After completing residency, I moved to Fort Lauderdale, Florida, and embarked on my first position by joining a small private practice. A couple of years later, I transitioned to a larger practice in Fort Lauderdale, which gave me great experience managing a higher and more complex level of cataract surgeries. After several years of working as an employed physician, I became inspired to start my own practice after hearing a talk by Will Christian, MD, at the ME Live meeting in 2015!
What is the focus of your current research?
I am interested in ocular surface disease and its role in refractive outcomes during cataract surgery. I have also been participating in a retrospective chart review on the outcomes of the new lower-add multifocal IOLs in comparison to higher-add multifocal IOLs. Our recent results were presented at the 2016 American Society of Cataract and Refractive Surgery (ASCRS) meeting.
What has your experience been collaborating with industry?
My experience collaborating with industry has been very positive. Although I have been in practice for just 5 years, already so much has changed and improved for the better with technology and medicine due to the constant forward progress of industry. It has been amazing to see the wonderful progress and achievements in technology created by our industry and to help participate in this exciting field so that both eye care professionals and industry can work together to help improve the lives of patients!
In your opinion, how is the role of women in ophthalmology evolving?
Women in ophthalmology have been increasing their numbers, networks, and influence. Through mutual collaboration with each other—including among ophthalmologists, industry leaders, office managers, and support staff—we have truly created a great environment for ourselves and our patients. Organizations such as Ophthalmic Women Leaders (OWL), Women in Ophthalmology (WIO), and CEDARS/ASPENS have done so much work to support women in ophthalmology, and the future has more progress to come. More female ophthalmologists are graduating from residency and taking prominent positions in both private practices and academia. In addition, I am encouraged to see not only more women speakers on the podium and collaborating with industry but also a greater awareness in the field of the importance of our participation.
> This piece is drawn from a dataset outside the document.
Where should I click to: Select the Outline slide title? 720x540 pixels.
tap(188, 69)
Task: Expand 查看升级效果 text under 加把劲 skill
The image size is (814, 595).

What, if any, hurdles do you feel women in health care still face?
I think one of the biggest challenges women in health care still face is that of knowing our own self-worth and the value we bring. I am fortunate to have many wonderful female friends in all parts and levels of the field, and everyone is truly humble, hardworking, and intelligent. However, what I notice—and I am just as guilty of this—is that, in general, we undervalue our contributions and downplay our accomplishments. I believe that this is something that can hold women in health care back from achieving all that they desire and deserve.
What advice can you offer to young female ophthalmologists who are still in training or just beginning their careers?
Speak up, and don’t be afraid or shy to ask questions of your attendings or partners in practice. Don’t assume that something isn’t possible just because it hasn’t been done before. If you are in your practice and can identify a better process that would help improve patient care, share your thoughts and be confident in your opinions.
Can you propose a unique or creative idea that may help women in ophthalmic practices?
I think working with a practice consultant, especially when looking for a job or when considering joining a practice, is essential. I learned the hard way that the extra effort and money spent on a consultant is completely worth it. A practice consultant can truly help guide you through the process and make you more confident in many decisions.
Also, learning more about business in general can go a long way to help develop your personal and professional career. I have been completing the Physician CEO course this year and have learned invaluable lessons not only about business but also about being a leader in life and in my career. While we spend much of our time in the science of medicine and ophthalmology, it is refreshing and rewarding to see another perspective and gain knowledge outside of our field.